# Texte fourni:
◇ ◇ ◇ ◇ ◇ ◇ ◇
1.4.3 LA FIN DES CONFLITS FRATRICIDES 

La résolution des conflits fratricides est à lier aux deux facteurs précédents : dans un contexte d'entente, où tout se sait d’un bout à l’autre du globe, et d'affirmation des régions, les frères ennemis d'hier essaient de déposer les armes et de partager un espace et une histoire devenus communs. Déjà après la deuxième guerre mondiale, on vit des frères ennemis s'unir un effort de paix global : les Etats-Unis et le Japon bâtirent une amitié en grande partie sincère. Plus profondément, l’Allemagne et la France, les deux enfants terribles de Charlemagne, jetèrent leurs forces communes dans la construction européenne, scellant une amitié vibrante, s’illustrée par des couples célèbres : De Gaulle-Adenauer, Giscard-Schmidt, ou Mitterrand-Kohl. On se souvient, pour ce dernier exemple, d’une image forte de réconciliation entre les deux nations : l’historique “main-dans-la main” de Verdun en 1984.[9] La fin de la guerre froide a favorisé des entreprises similaires. 

Au plan mondial, les deux blocs ont cessé de s’affronter et les ennemis d’hier coopèrent au niveau d’un certain nombre de valeurs communes. Les deux Rome rivales du vingtième siècle (Washington et Moscou) essaient de résoudre ensemble les conflits (Irak, ex-Yougoslavie entre autres), même si les Russes n’en ont plus la puissance et ont fort à faire après le démantèlement de leur empire et les conflits qu’il entraîne.

Au niveau européen, l’ancienne rivalité entre OTAN et Pacte de Varsovie, la division de l’Allemagne sont des souvenirs du passé, et les “pays de l’est” portent leur candidature à l’UE.

En Afrique, l’exemple le plus spectaculaire est sans conteste l'Afrique du Sud : ce pays stratégique par sa position et ses ressources a démantelé le système fratricide de l'apartheid. Les peuples qui le composent s'efforcent de bâtir une prospérité qui ait un effet d'entraînement pour le développement régional en Afrique australe. Les afrikaners, farouches héritiers du messianisme huguenot, s’identifièrent longtemps au peuple élu, considérant leur terre comme une Terre Promise. Aujourd’hui, les plus éclairés d’entre eux ne sont pas loin de croire que ce sont tous les sud-africains, enfin réunis, qui ont vocation à être un modèle de nation africaine capable d’entraîner le reste du continent. Le Calvinisme change de sens en changeant de signe : il n’oppose plus les blancs élus et bénis aux noirs réprouvés dans une forteresse assiégée par ses voisins. Il s’agit plutôt de concevoir une bénédiction de l’ensemble de la nation qui s’étende par diffusion et effet d’entraînement à ses voisins.
◇ ◇ ◇ ◇ ◇ ◇ ◇
# Données:
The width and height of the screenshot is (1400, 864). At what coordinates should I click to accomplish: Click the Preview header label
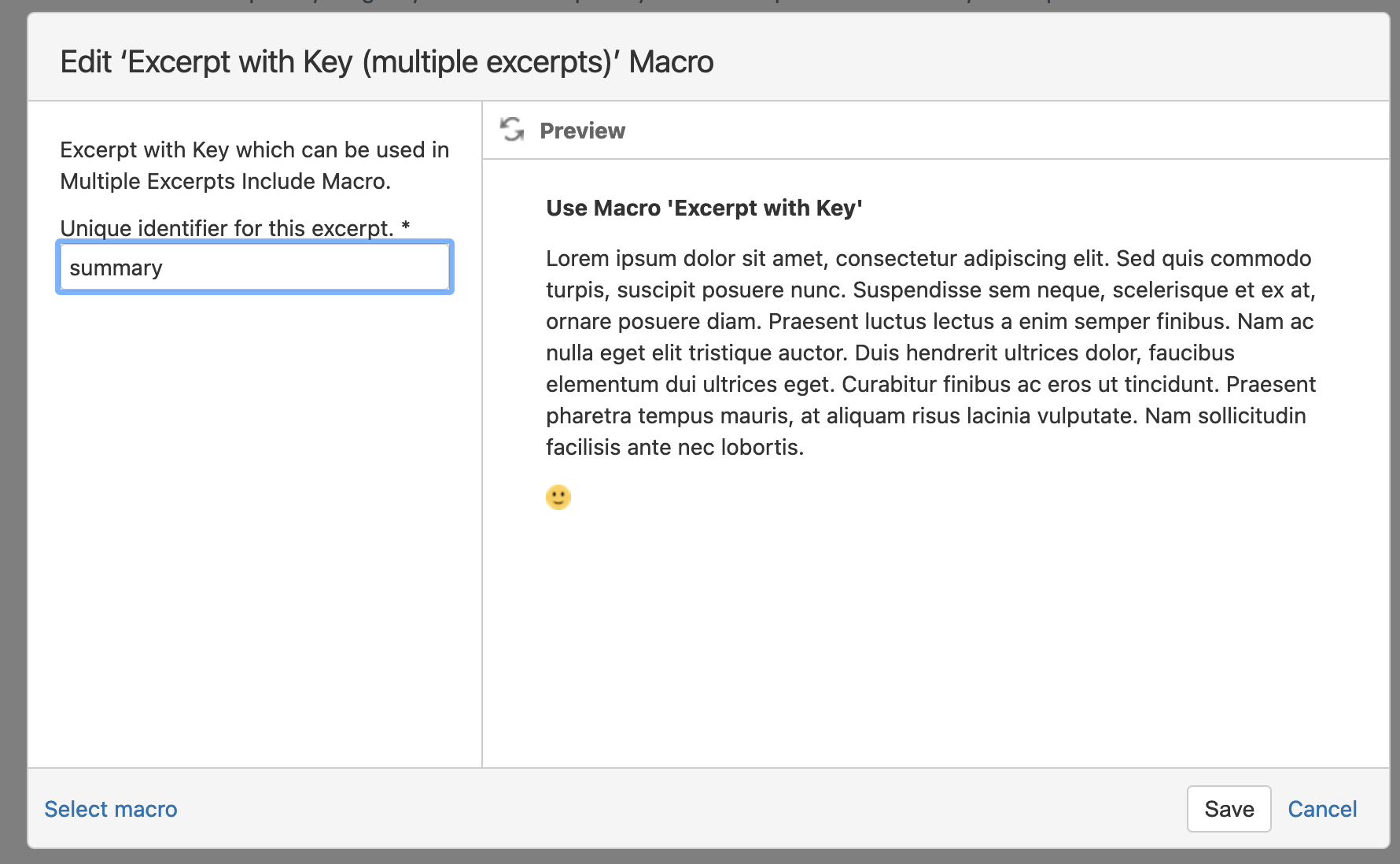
◇ ◇ ◇ ◇ ◇ ◇ ◇
# Objectif de l'exercice:
Indiquez en quelle année a eu lieu le « main-dans-la-main » de Verdun évoqué dans le texte fourni.

# Résultat attendu:
En 1984.